I giornaloni hanno fatto festa e così anche le tv, con il venire alla luce dell’uso assolutamente spensierato e mariuolesco dei fondi a disposizione dei gruppi politici regionali. La fantasia e la destrezza dimostrata dai consiglieri, oltre a essere politicamente trasversale, è ormai leggendaria e certo le generazioni future, racconteranno ancora di ‘Batman’ e di quell’altro che si faceva rimborsare 50 centesimi ogni volta che andava al cesso.
Bene, indigniamoci, ma la ‘retata’ regionale della magistratura mentre mantiene una rilevanza etica dovrà poi passare attraverso i tribunali e allora l’acribia degli avvocati difensori avrà modo di dare prova di sè nei tre gradi di giudizio. Anche perché tutto quello scialare magari potrà trovare giustificazione magari nelle spese di rappresentanza, nelle spese forzose, in quelle culturali, in quelle per l’incentivazione del turismo. E per altro quale associazione culturale, quale pro loco, quale sindaco o assessore, non ha seguito la trafila di chiedere i finanziamenti regionali magnificando la portata delle proprie iniziative e affidandosi alle amicizie politiche? Vedremo, ma il pistolotto iniziale mi serve per aprire un discorso sul vero scandalo delle Regioni e degli Enti locali, che è un altro. E consiste non in qualche milionata di Euro mal spesi o frodati, ma nella straordinaria cifra di 140 miliardi di lire.
Il totale di costi annuali per il mantenimento delle venti regioni delle province e dei comuni in cui è frazionata l’italia ammonta a 240 milardi di Euro. La capacità impositiva prevista dalla legge fa si che esse incassino direttamente dai contribuenti 100 miliardi annui (Irap, addizionale Irpef, compartecipazione all’IVA e altri tributi minori, tenendo presente che dal 1997 a oggi i cittadini hanno subito in questo settore aumenti del 200%). E il resto? il resto lo mette lo Stato, che generosamente ripiana 140 miliardi anche se probabilmente con la nuova Imu questa cifra si potrebbe ridurre di qualcosa. Roba da far venire i brividi quando si pensa alla assurda manfrina del Governo Letta a proposito della copertura per l’esenzione sulla prima casa.

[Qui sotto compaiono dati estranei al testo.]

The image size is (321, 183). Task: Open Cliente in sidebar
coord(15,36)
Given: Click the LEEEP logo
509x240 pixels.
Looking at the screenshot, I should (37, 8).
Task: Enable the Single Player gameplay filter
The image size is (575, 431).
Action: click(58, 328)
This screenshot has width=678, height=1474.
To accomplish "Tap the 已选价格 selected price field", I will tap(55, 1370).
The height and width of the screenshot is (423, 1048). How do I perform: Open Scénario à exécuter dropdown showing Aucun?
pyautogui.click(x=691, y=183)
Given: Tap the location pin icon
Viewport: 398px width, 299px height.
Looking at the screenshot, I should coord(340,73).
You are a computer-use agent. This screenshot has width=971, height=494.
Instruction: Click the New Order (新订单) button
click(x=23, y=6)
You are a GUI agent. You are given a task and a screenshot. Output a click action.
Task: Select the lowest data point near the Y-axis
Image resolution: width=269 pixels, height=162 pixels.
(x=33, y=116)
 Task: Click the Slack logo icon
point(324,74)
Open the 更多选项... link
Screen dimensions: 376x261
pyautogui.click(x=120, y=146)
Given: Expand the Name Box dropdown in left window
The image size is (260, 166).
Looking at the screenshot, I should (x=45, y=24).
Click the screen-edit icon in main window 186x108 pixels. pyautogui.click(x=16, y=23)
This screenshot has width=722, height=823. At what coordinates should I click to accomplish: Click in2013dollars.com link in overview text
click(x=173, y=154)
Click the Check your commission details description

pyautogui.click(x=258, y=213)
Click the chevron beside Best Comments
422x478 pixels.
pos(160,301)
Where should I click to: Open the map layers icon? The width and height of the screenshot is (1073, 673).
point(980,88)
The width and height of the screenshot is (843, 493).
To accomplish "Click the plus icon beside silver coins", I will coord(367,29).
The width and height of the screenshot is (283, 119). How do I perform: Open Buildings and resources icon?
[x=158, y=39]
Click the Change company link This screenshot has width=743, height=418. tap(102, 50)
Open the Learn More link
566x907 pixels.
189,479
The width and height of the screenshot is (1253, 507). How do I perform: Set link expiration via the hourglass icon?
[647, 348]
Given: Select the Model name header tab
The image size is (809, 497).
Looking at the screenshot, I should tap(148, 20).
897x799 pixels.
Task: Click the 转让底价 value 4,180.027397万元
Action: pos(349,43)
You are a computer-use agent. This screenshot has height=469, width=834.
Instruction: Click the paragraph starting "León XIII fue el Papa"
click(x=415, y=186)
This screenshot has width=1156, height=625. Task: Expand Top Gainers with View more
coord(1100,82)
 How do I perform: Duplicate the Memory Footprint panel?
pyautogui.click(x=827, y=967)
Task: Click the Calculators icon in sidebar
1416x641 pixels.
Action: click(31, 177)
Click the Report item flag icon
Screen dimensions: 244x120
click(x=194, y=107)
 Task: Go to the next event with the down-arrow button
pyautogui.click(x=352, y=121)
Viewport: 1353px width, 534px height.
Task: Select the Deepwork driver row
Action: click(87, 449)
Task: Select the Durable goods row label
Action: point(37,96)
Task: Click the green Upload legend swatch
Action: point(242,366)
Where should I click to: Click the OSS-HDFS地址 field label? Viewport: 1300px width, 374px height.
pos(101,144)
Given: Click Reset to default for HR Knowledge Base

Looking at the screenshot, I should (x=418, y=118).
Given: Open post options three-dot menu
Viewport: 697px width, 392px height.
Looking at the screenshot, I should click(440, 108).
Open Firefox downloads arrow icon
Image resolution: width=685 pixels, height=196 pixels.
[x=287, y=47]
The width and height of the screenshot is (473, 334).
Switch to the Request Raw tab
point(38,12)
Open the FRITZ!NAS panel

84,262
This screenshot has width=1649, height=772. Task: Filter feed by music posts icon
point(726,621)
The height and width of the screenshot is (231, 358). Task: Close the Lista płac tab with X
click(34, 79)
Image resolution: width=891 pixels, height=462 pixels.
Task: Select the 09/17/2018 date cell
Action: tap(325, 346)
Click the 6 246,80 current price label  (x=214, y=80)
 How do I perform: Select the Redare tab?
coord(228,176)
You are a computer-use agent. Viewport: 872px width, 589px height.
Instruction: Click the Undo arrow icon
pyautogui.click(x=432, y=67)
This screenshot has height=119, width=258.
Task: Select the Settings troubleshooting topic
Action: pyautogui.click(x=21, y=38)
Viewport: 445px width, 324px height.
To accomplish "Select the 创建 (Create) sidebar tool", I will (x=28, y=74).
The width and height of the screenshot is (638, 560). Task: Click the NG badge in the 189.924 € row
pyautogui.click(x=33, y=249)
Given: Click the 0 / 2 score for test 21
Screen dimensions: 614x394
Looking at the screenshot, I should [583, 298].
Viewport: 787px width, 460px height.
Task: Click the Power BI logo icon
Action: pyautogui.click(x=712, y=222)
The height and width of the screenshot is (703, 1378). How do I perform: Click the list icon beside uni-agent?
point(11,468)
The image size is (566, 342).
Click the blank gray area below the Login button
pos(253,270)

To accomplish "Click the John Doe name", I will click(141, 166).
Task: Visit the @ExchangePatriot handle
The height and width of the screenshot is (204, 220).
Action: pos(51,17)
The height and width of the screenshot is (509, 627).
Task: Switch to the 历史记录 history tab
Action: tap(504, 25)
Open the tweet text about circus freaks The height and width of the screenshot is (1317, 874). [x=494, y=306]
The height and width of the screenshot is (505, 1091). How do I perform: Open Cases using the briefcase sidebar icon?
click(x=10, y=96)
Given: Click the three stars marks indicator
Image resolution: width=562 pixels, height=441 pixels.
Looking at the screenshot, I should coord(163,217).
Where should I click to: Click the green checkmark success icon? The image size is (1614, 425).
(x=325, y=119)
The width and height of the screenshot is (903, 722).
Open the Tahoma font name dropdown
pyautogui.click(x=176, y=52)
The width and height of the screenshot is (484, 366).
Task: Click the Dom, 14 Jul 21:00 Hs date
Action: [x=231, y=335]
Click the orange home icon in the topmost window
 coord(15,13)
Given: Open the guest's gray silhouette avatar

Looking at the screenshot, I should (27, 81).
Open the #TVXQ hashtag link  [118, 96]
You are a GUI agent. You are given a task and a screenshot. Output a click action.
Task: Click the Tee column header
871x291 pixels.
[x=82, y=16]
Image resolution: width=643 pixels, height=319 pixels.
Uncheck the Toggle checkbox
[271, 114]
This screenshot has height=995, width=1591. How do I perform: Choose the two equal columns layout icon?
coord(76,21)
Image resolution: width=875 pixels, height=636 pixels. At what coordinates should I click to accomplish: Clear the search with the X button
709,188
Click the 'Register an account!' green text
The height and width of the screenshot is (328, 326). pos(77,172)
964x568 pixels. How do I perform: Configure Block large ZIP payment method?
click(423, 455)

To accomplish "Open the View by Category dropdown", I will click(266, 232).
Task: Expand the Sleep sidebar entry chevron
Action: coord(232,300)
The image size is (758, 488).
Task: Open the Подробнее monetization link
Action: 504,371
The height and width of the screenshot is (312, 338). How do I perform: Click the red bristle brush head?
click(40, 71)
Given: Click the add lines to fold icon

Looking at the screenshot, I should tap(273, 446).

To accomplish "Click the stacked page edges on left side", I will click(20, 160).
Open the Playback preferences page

A determinare questo enorme sbilancio hanno contribuito tutte le articolazioni locali dello Stato ma, ritornando a parlare delle Regioni, si è assistito alla progressiva crescita degli apparati burocratici (che come conseguenza hanno determinato politiche edilizie relative alla costruzione di sempre più capienti, e faraoniche sedi). Come pure, con qualche relativa e limitata eccezione, nel retribuire molto più che generosamente, il proprio personale politico, fino al punto che oggi, in alcune regioni, i consigliere godono di emolumenti che superano i 12.000 euro al mese.
Ma come è potuto accadere tutto questo? Come si sono venuti determinando questi enormi capitoli di spesa pubblica? E molto semplice, Negli enti minori si è festeggiato a lungo con le politiche di assunzioni di favore, mentre le Regioni, almeno fin da quando gli allora Presidenti, si fecero chiamare Governatori, hanno né più ne meno copiato l’ipertrofismo statale circondandosi di apparati ridondanti e autoreferenziali.
Così il modello romano si è moltiplicato per venti. Ma mentre si discute molto della riforma della burocrazia (anche se con risultati uguali a zero) della riforma del sistema regionale nessuno fa cenno.